So as the subject suggests, I am going to start up UDK for the time first time. I have been using Unity 3d for about 2 years, and I have never been satisfied as an artist coming from a fine arts background.
I was wondering A few things:
- All of my UDK tutorials about 2 or 3 years old. Where can I find the best, most current introduction tuts (and of course I'm asking for the community to share their personal experience). Eat 3d, 3d motive, Digital Tutors, UDK Forums?
- Any tips to give a Unity guy?
-edit: Also is it ok to download a Beta to use as your main version?
I'm excited to get into an engine with a more artist friendly approach.
Replies
Most sites like Eat3D and 3D Motive are awesome and I highly recommend either of them. The things I have learned from these sites are numerous but in most cases they are very specific although in depth tutorials. If you're just getting started I would suggest the 3D Buzz videos I linked to before as well as the UDN. Once you are comfortable with the basics, move to Eat3D and 3D motive for more specific features.
artist friendly unless you want to do something really different, then you'll miss the time when a coder could literally change the engine as you need it
but out of the box, definitely unreal3 is the nicest package i ever worked with, from an artist point of view.
Those 3d Buzz Tuts have been insanely helpful. Thanks a million!
http://www.eat3d.com/training_videos
Don't get me wrong, I do love UDK. It creates beautiful graphics, let's me put test levels on an iPad directly from PC without needing a mac.
But be warned, using UDK is like digging a hole to the centre of the earth. At first while you're digging through the top soil (i.e. importing static assets, making shaders) you think "wow, this is going great". Then at some point you hit solid rock (i.e. what do you mean I can't make a skyrim clone with kismet?)
I'm not saying don't use UDK though, I think it's a great choice. Just be aware that there's rock down there.

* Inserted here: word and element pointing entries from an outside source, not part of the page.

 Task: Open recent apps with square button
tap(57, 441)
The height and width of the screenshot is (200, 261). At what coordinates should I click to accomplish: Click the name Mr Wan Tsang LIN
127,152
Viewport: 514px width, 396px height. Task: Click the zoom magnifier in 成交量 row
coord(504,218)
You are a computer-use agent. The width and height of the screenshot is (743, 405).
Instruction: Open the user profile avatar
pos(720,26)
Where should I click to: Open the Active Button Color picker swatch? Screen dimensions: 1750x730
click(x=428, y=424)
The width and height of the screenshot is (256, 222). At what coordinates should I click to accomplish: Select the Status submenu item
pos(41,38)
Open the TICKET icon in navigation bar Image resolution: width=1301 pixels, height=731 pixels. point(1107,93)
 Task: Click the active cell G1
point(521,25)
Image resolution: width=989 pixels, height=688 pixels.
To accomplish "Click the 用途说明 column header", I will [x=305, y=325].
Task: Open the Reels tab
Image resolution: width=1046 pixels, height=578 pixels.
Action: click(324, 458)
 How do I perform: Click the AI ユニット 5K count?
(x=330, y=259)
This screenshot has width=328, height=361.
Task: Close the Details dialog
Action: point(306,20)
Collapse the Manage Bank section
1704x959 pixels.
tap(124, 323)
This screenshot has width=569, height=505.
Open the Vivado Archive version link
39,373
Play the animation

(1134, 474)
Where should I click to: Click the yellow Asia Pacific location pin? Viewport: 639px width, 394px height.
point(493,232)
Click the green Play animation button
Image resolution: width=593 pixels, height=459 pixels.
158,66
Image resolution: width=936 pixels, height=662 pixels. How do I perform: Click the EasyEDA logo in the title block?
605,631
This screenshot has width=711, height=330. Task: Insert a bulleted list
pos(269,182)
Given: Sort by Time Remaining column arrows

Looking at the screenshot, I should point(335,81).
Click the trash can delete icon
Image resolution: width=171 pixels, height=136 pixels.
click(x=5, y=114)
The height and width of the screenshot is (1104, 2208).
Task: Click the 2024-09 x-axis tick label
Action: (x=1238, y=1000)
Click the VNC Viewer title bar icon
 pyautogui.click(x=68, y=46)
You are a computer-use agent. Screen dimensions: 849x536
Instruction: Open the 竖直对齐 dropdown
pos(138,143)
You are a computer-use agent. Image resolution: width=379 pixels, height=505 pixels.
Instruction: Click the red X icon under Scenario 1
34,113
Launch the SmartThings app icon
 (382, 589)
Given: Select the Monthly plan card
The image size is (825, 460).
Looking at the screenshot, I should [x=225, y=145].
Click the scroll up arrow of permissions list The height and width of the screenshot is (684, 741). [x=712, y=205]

I have already bought Hourence's first tutorial. Its on!
Yeah well its better than Unity. There you have to go to the farmer's nursery to buy the top soil to even get started.
What? Are you compltely unaware of the enormous user community and enormous amounts of tutorials out there?
Unity was designed in mind for the artist, as well as the programmer. I love UDK too, and in fact I always use it to present my work. However, if it comes down to the decision of whther or not I'd like a game to get done / made, it's Unity all the way.
Please take your fanboy comments somewhere else, or at least provide some info as to why you have such opinions.
I would say take the aggressive demeanor somewhere else. My comment was flippant sure, but obviously a joke. I was only saying that before you can achieve the things UDK can do in Unity, you have to go to said community and implement the scripts yourself. So in this respect I think UDK is more promising. I've used Unity for 2 years as well, and when you have to hunt down a script just to get a spec map working, that is where I am turned off. Not saying I am incapable of doing so, I just don't want to be bothered with it. And you could also argue that all game engines are designed with the artist in mind, but how they support the artist is the issue we are talking about here.
Don't forget the sterile UI, or the lack of standard shaders included, or the huge hits it takes when using transparency, or the bad gameplay UI implementation tools. (These are issues I have personally experienced when working with the programmers in my small studio.)
That being said, Unity was awesome maybe 2 or 3 years ago in that it was free, coummunity driven, and could challenge other engines such as UDK or Crytek. Right now though, I just ask myself why the studio is still using it. We are having issues about licensing the Pro edition for our programmers due to money concerns. Do other engines lock content in their free editions like Unity? (not a rhetorical question. Unity is the only engine I've dealt with recently in a development environment.)
It's the number reason why I choose chipping through rock in UDK over sifting through sand in Unity every time. (So it would be nice if they got them going properly for iOS but I guess you can't have everything you want in life).
It's good for blocking out quickly within UDK for very very basic scale visualisation, but after that, 3D applications all the way.
Static meshes are what are used for basically everything now. You can look at the demo maps in UDK and turn off visibility for static meshes and see how BSP is used, although they're probably more than you'd usually see now days also.